Neural correlates of laughter and humour

Barbara Wild*,1,2, Frank A. Rodden2, Wolfgang Grodd2 and Willibald Ruch3

1 Department of Psychiatry, 2 Section of Experimental Magnetic Resonance of the CNS, Department of Neuroradiology, University of Tübingen, Germany and 3 Department of Psychology, University of Zürich, Switzerland

Correspondence to: Dr Barbara Wild, Psychiatrische Universitätsklinik, Osianderstrasse 24, 72076 Tübingen, Germany E-mail: bawild{at}med.uni-tuebingen.de

Although laughter and humour have been constituents of humanity for thousands if not millions of years, their systematic study has begun only recently. Investigations into their neurological correlates remain fragmentary and the following review is a first attempt to collate and evaluate these studies, most of which have been published over the last two decades. By employing the classical methods of neurology, brain regions associated with symptomatic (pathological) laughter have been determined and catalogued under other diagnostic signs and symptoms of such conditions as epilepsy, strokes and circumspect brain lesions. These observations have been complemented by newer studies using modern non-invasive imaging methods. To summarize the results of many studies, the expression of laughter seems to depend on two partially independent neuronal pathways. The first of these, an ‘involuntary’ or ‘emotionally driven’ system, involves the amygdala, thalamic/hypo- and subthalamic areas and the dorsal/tegmental brainstem. The second, ‘voluntary’ system originates in the premotor/frontal opercular areas and leads through the motor cortex and pyramidal tract to the ventral brainstem.

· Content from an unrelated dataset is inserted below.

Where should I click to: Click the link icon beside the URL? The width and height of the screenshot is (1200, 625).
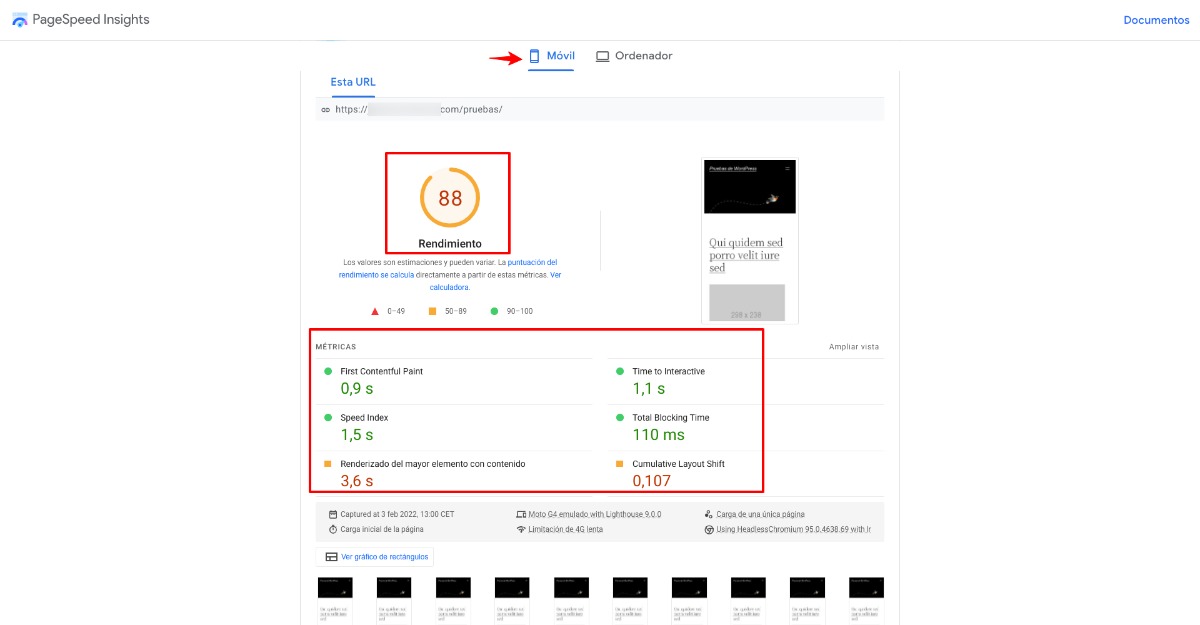pos(325,110)
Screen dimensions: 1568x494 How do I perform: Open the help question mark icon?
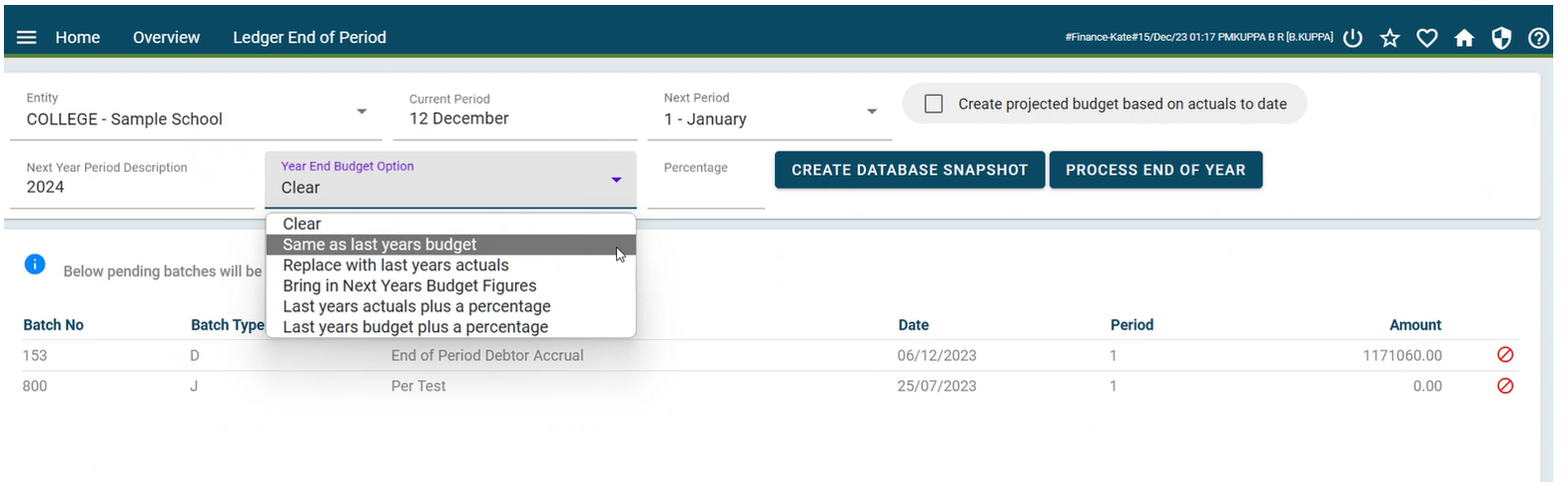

These systems and the laughter response appear to be coordinated by a laughter-coordinating centre in the dorsal upper pons. Analyses of the cerebral correlates of humour have been impeded by a lack of consensus among psychologists on exactly what humour is, and of what essential components it consists. Within the past two decades, however, sufficient agreement has been reached that theory-based hypotheses could be formulated and tested with various non-invasive methods. For the perception of humour (and depending on the type of humour involved, its mode of transmission, etc.) the right frontal cortex, the medial ventral prefrontal cortex, the right and left posterior (middle and inferior) temporal regions and possibly the cerebellum seem to be involved to varying degrees. An attempt has been made to be as thorough as possible in documenting the foundations upon which these burgeoning areas of research have been based up to the present time.